» **Document**
A Conversation With The Queen Herself, Miss Rhonda Vincent

This interview originally appeared in the British Bluegrass News, Issue No. 84. You can get the British Bluegrass News delivered to your door by joining the British Bluegrass Music Association.

After having won almost every award the International Bluegrass Music Association hands out, Rhonda Vincent, and her band “the Rage,” finally won the one that had eluded them when their live album “All the Rage — Volume One” shared the Grammy in January for Best Bluegrass Album.

It was Vincent’s first Grammy, after having been nominated six other times, and it cemented her place as perhaps the premier female in bluegrass music. Actually, she didn’t need the Grammy to validate her status. Since 2000, when she won the first of her eight IBMA Female Vocalist of the Year awards, Vincent has been known as “The Queen of Bluegrass,” a tag placed on her by the Wall Street Journal while reviewing her first release on Rounder Records, “Back Home Again.”

That was hardly Vincent’s first rodeo. Born into a family whose musical heritage stretches back five generations, Vincent began performing with the family act when she was five-years old. She was just eight when she recorded her first bluegrass single, a cover of “Mule Skinner Blues.”

Vincent signed her first recording contract after winning the Nashville Network television series “You Can Be a Star,” and released a pair of “mainstream” country albums in the 1990s before returning to her bluegrass routes with “Back Home Again.”

Since then she has recorded 10 bluegrass albums with the Rage, as well as a number of collaboration and christmas holiday albums. In between studio efforts, Vincent maintains a grueling tour schedule that keeps her on the road for 11 months of the year. 

Rhonda Vincent

Between March of this year, when this interview was conducted, and the end of the year, Vincent and the Rage are scheduled to play 82 dates in 27 states and two Canadian provinces.

We caught up with Vincent by telephone at her home in Missouri, where later that day she was scheduled to travel to the state capital to be present when the state legislature voted to name a section of highway “Bluegrass Queen Rhonda Vincent Highway.” in her honor.

BBN: Good morning Your Majesty.

RV: (chuckles). Good morning.

BBN: I suppose that is a good place to start. How do you feel about that title, about being known as the Queen of Bluegrass? I guess it started back in 2000 when the Wall Street Journal first called you that. What is it like to be bluegrass royalty? 

RV: (chuckles, again) You know, it’s a really fun title. It’s something that’s fun when you have a tagline, or a title like that. It’s a fun thing to have.I don’t take it seriously each day, I’m not like ‘royalty coming through,’ or whatever, I guess it is something to write about, and that it’s a wonderful introduction. I do take it seriously when mothers come up and say ‘you are a wonderful role model for my  daughter.’ So I think coming with that title comes an expectation. You want to present yourself in a respectful way. 

BBN: We were going to get into the whole women in bluegrass angle a little later, but since we’re already there, what do you think about the state of women in bluegrass? Are there enough female performers in bluegrass? 

RV: I don’t think that music has a genre. I’ve been seeing that with the Grammys. Of the Grammy winners, there were only 17 percent women. I see that a lot, especially in bluegrass. It’s dominated by males and my take on that is it’s not music. Music is not gender related. 

They say make great quality music and the cream will rise to the top, and that is in some respects true. But you also have to do the work. Women in general, if they have children, it’s more difficult probably to travel on the road than it would be for a man. Especially if you’re going to be a mother, and a wife, there’s a lot of different technicalities that come with that.

» **Problem details**
In the Rhonda Vincent interview, which album did the Wall Street Journal review when it first called her "The Queen of Bluegrass"? Rely only on the interview with Rhonda Vincent, not on outside knowledge.

» **Data extract**

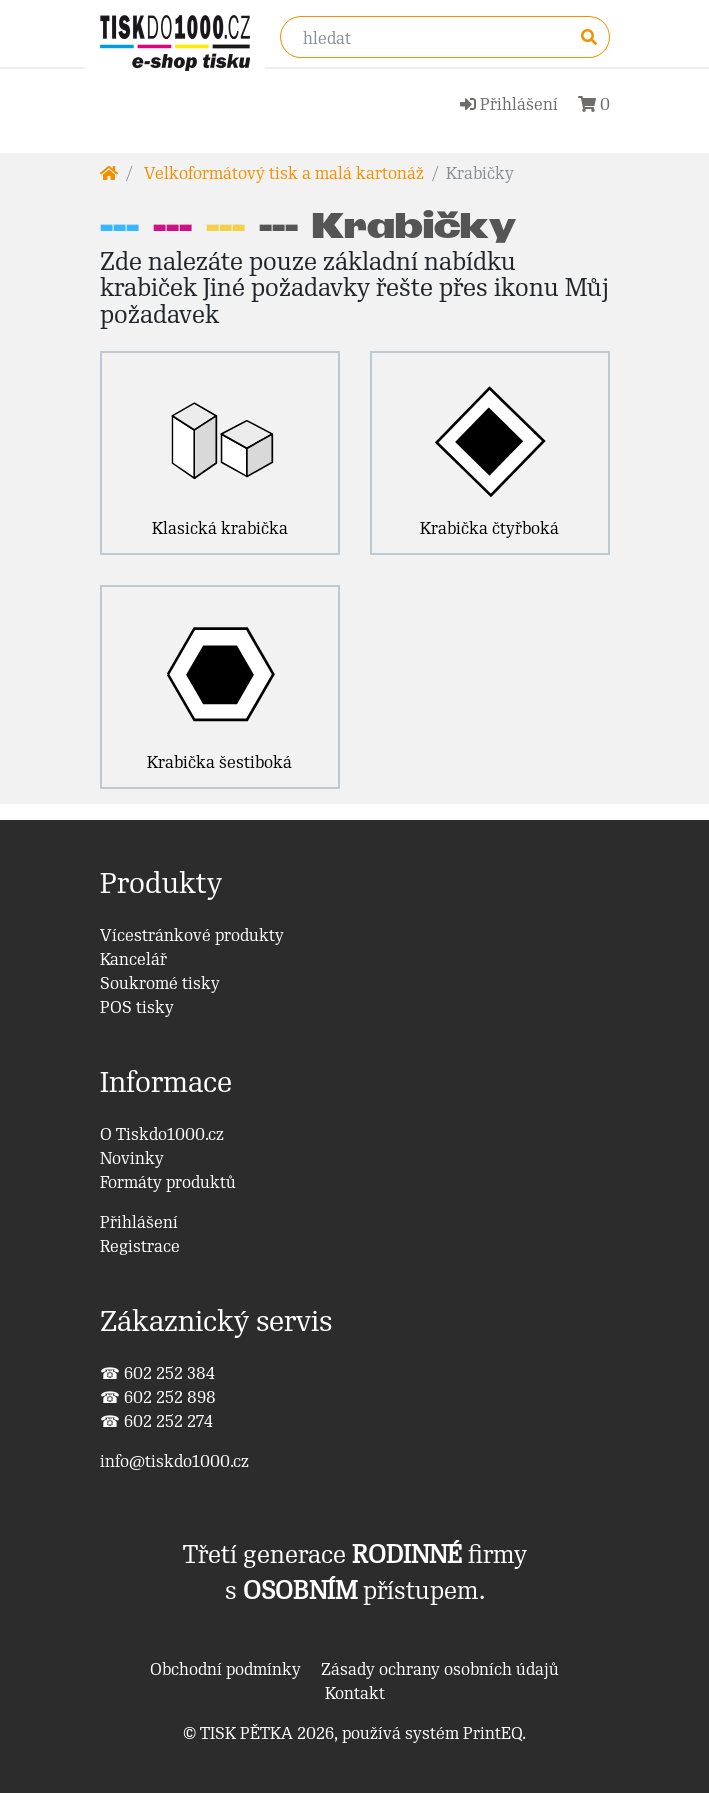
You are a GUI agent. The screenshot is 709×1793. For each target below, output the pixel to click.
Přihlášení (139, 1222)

» **Answer to this task**
Her first release on Rounder Records, "Back Home Again".